C67
Transfer of funds from one insurer to another– delay causing financial loss-damages
Background
The complainant had a policy with insurer A. As he was dissatisfied with its performance he arranged on 29 September 2003 for the funds to be transferred to insurer B to be invested in a living annuity. On the same date he notified insurer A of his intention by completing a written mandate and he also completed the application form for insurer B. On 6 November 2003 insurer A sent a master agreement to insurer B as a step which it considered necessary in terms of the FSB Directive 135 in order to effect the transfer, which agreement was to be returned timeously in order for the transfer of funds to occur by 1 December 2003. Insurer B disputed the necessity for such an agreement as one had been concluded between the two companies in February 2003. Insurer A did not agree that the February 2003 agreement was sufficient and insisted on the fresh agreement which was in fact a tripartate agreement requiring also the signature of the complainant. After much discussion insurer B did on 9 December 2003 sign the agreement and the complainant did likewise on 9 January 2004. The delay in the complainant signing the agreement was a result of the agreement having been sent to his broker who was on vacation at that time. On 4 February 2004 insurer A transferred the funds to insurer B. The complainant calculated that he had suffered monetary loss in the amount of R40 168.58 and he was of the opinion that insurer A was responsible for this loss. Insurer A denied its responsibility and blamed insurer B for the loss due to the fact that insurer B had delayed signing the agreement.
Discussion
It is clear from the FSB Directive 135 that the following legal documents are required for a transfer of funds in terms of Section 37 (2) of the Long-Term Insurance Act:
1. a master agreement between the two insurers regulating the transfers;
2. a written statement with details provided by the transferor insurer;
3. a written statement with details provided by the transferee insurer;
4. a written consent by the policyholder.

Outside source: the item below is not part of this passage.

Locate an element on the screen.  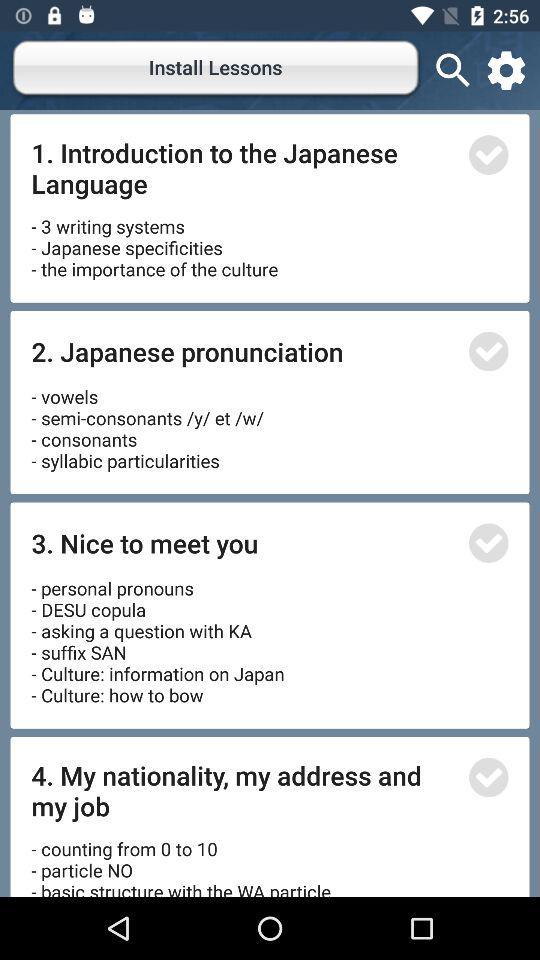
the item below 2. japanese pronunciation item is located at coordinates (149, 422).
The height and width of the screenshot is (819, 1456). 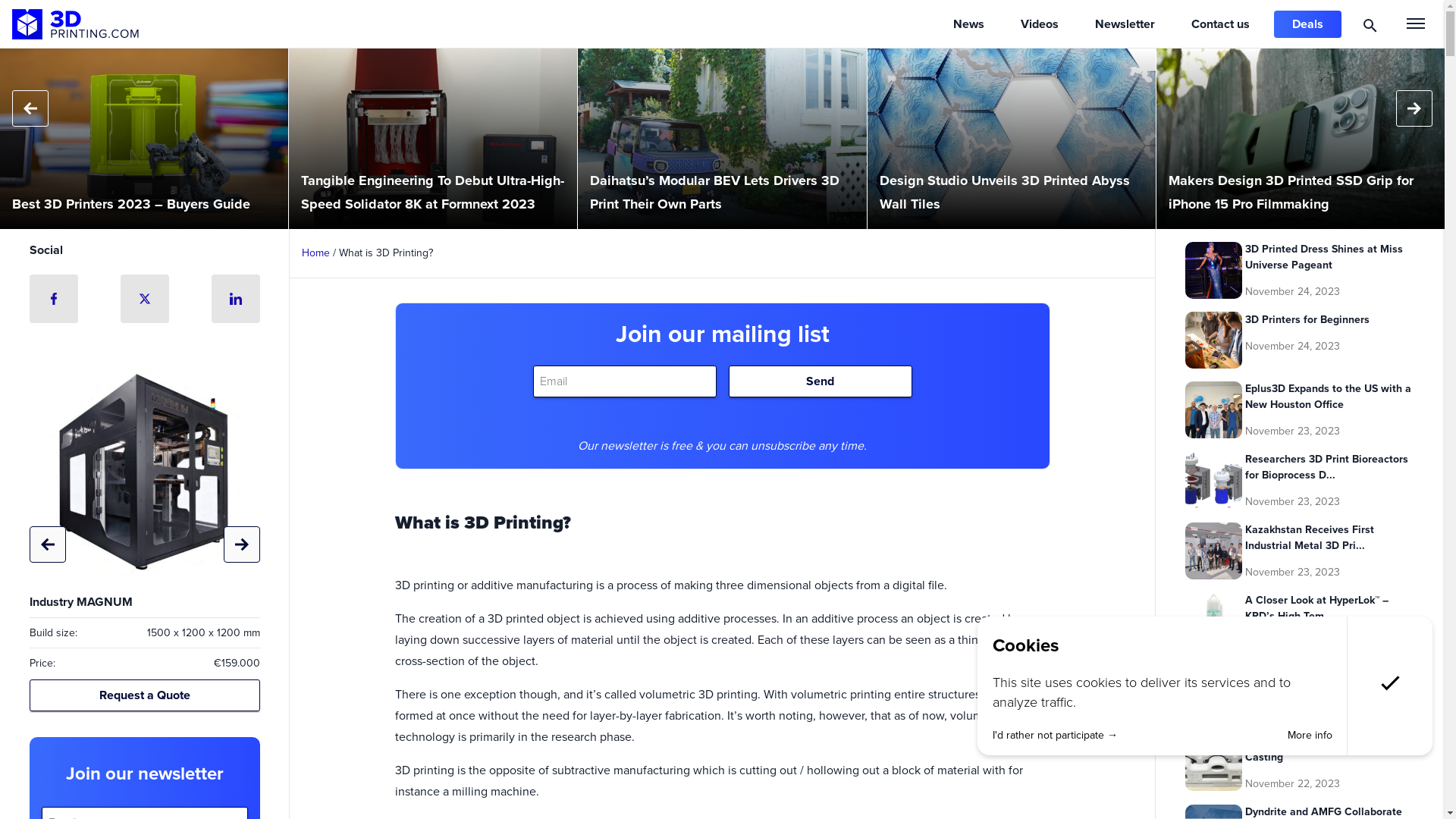 What do you see at coordinates (1307, 24) in the screenshot?
I see `'Deals'` at bounding box center [1307, 24].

Insurer B alleged that the master agreement entered into by insurers A and B in February 2003 should have been sufficient and that it was therefore unnecessary to enter into a tripartite agreement as required by insurer A. Insurer B should, however, from its side have provided its written statement as required in point 3 above and thereby placed the onus on insurer A to conclude the transfer as it already had in its possession the mandate from the complainant to so transfer the funds. We suggested that insurer A was responsible for the delay that caused the complainant’s loss, alternatively that the insurers should bear joint responsibility. Insurer B rejected this suggestion on the grounds that insurer A had unnecessarily insisted on a new master agreement and even after the new agreement had been signed there was a further delay by insurer A in effecting transfer of the funds.
Result
Insurer A accepted our suggestion that it was responsible for the loss suffered by the complainant and it paid the full amount of R40 168.58.